I found it interesting to note that the creativity section of my brain felt almost sprained or something. I was definitely in a different and extremely contemplative frame of mine. One the way home someone behind me honked and I looked at the speedometer and realized that I was floating along at 20 miles an hour in a 40 mile per hour zone. I usually zip along at or slightly above the speed limit. So anyway, next week I will go back and try again. I signed up for 10 classes and I’m going to need everyone them.
This picture is my rendition of Van Gogh’s The Almond Blossoms. It’s not quite finished; I still have to paint in some of the blossoms because the canvas is showing though.
Today I’m going to engage in what crafters refer to as S.E.X. Woo hoo! What it stands for is Stash EXpedition. I’ve finally narrowed down an art class that I’m going to enroll in. It feels like being back in the first grade. I have this list of paint brushes, paint colors, canvas, etc. so a shopping I will go. 🙂 One thing I learned while scrutinizing this supply list and my current collection of ratty paint brushes this morning is that the sizes are not standardized. One brand of size 8 brush is a different size than an 8 of another brand, for example.
Shame on them, I say. Why does it have to be so complicated? Now with knitting needles and crochet hooks the sizes are standard across brands, letters for hooks, and numbers for needles. What I will have to do is go in the art supply store, throw myself on their mercy and admit that I don’t know a thing about this stuff. All my previous attempts at art work I did on my own with whatever I could scrabble together.

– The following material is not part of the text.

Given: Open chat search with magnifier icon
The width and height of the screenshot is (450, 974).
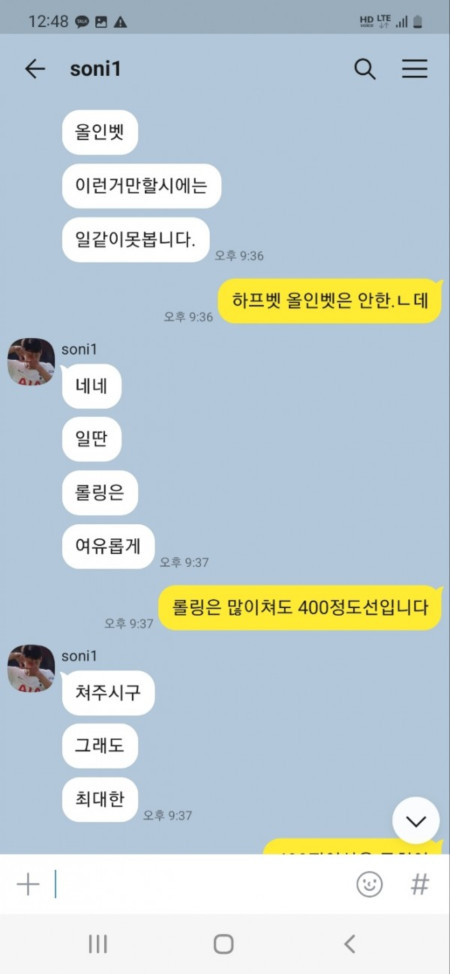Looking at the screenshot, I should pos(365,69).
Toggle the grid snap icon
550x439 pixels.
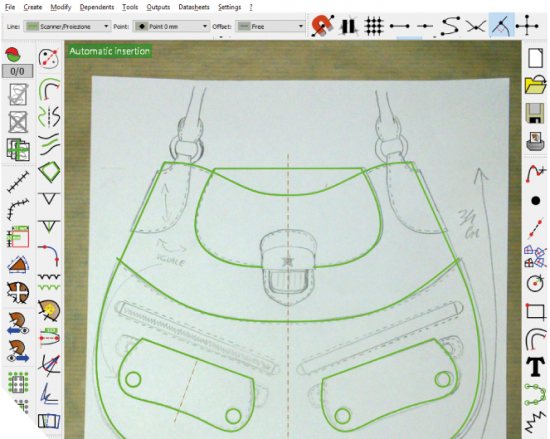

So I’m really excited about this art class. It’s something I’ve wanted to do all my life, but just never got around to it. I know I have some talent at least because when I was in school, teachers and other students would approach me to make posters for them and I painted a few back drops for school plays.

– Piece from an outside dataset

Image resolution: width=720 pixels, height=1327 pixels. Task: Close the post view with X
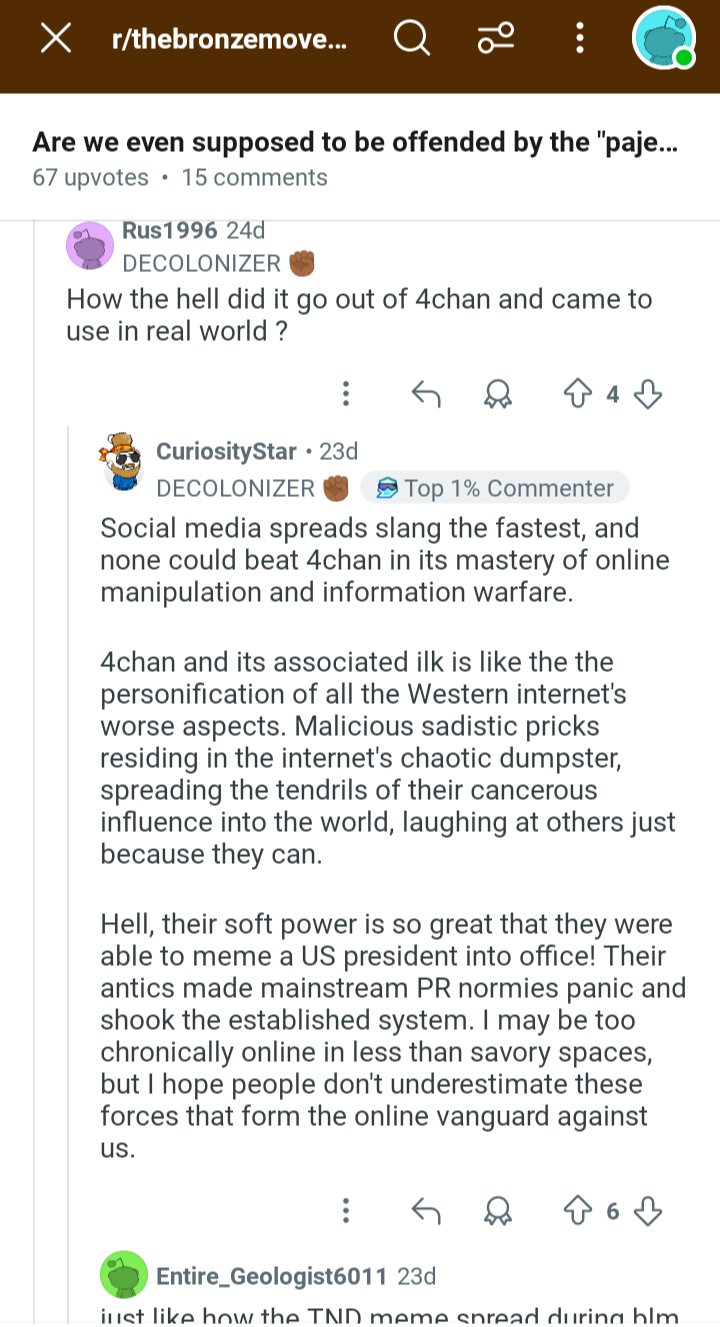pyautogui.click(x=55, y=39)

But this skill has been lying dormant for 58 years. Hmm, I think it’s 58…I’ll have to ask the Hubman because I never can remember how old I am. I’ve always had a tendency to live life in the eternal now. Dates, ages, measurements and all kinds of numbery things just don’t compute. And to think my major in college was accounting. I understood the theory but the numbers gave me a headache. No wonder I dropped out. That’s what happens when you major in something that other people are telling you should do, instead of what speaks to your heart.

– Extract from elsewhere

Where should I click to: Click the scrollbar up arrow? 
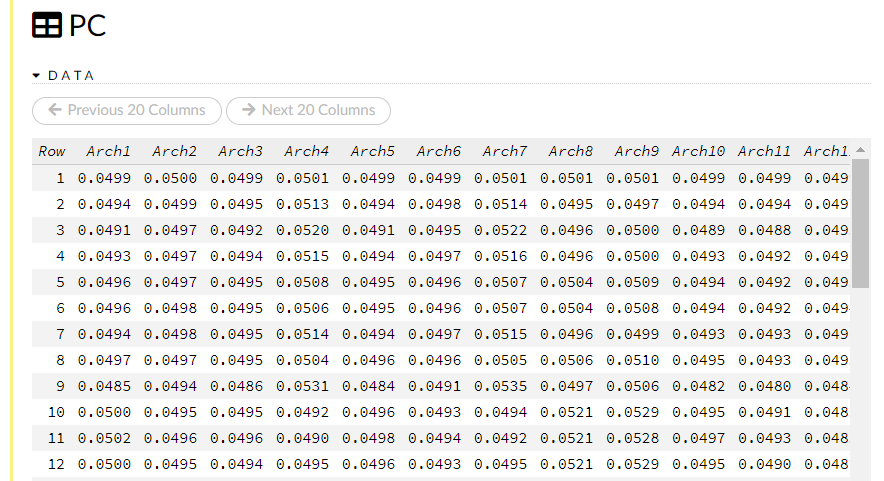pos(860,150)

My sweetie pie of a girlfriend arranged an evening at the Painting With a Twist shop as belated birthday present. I never heard of it before she suggested it. I’m so glad she did. We had soooo much fun.
Painting With a Twist is a venue that offers you an evening of guided painting. They provide the canvas, paint brushes, paint, etc. and you bring wine and cheese or whatever snicky snacks you prefer. The session is arranged by going online to their website and choosing a picture. Then you sign up for the date that instructions for the picture if offered.
The instructor takes about 15 people through a 2 hour guided tour of how to paint a picture. There are times when you take a break to let your painting dry a little between layers, so we all wandered around with our wine comparing paintings and talking with the other people in the shop.
I’ve dabbled in painting but never had any formal training, so I learned a lot just from that one sitting. I’m hooked and fully intend to make a habit of doing this. We had a blast.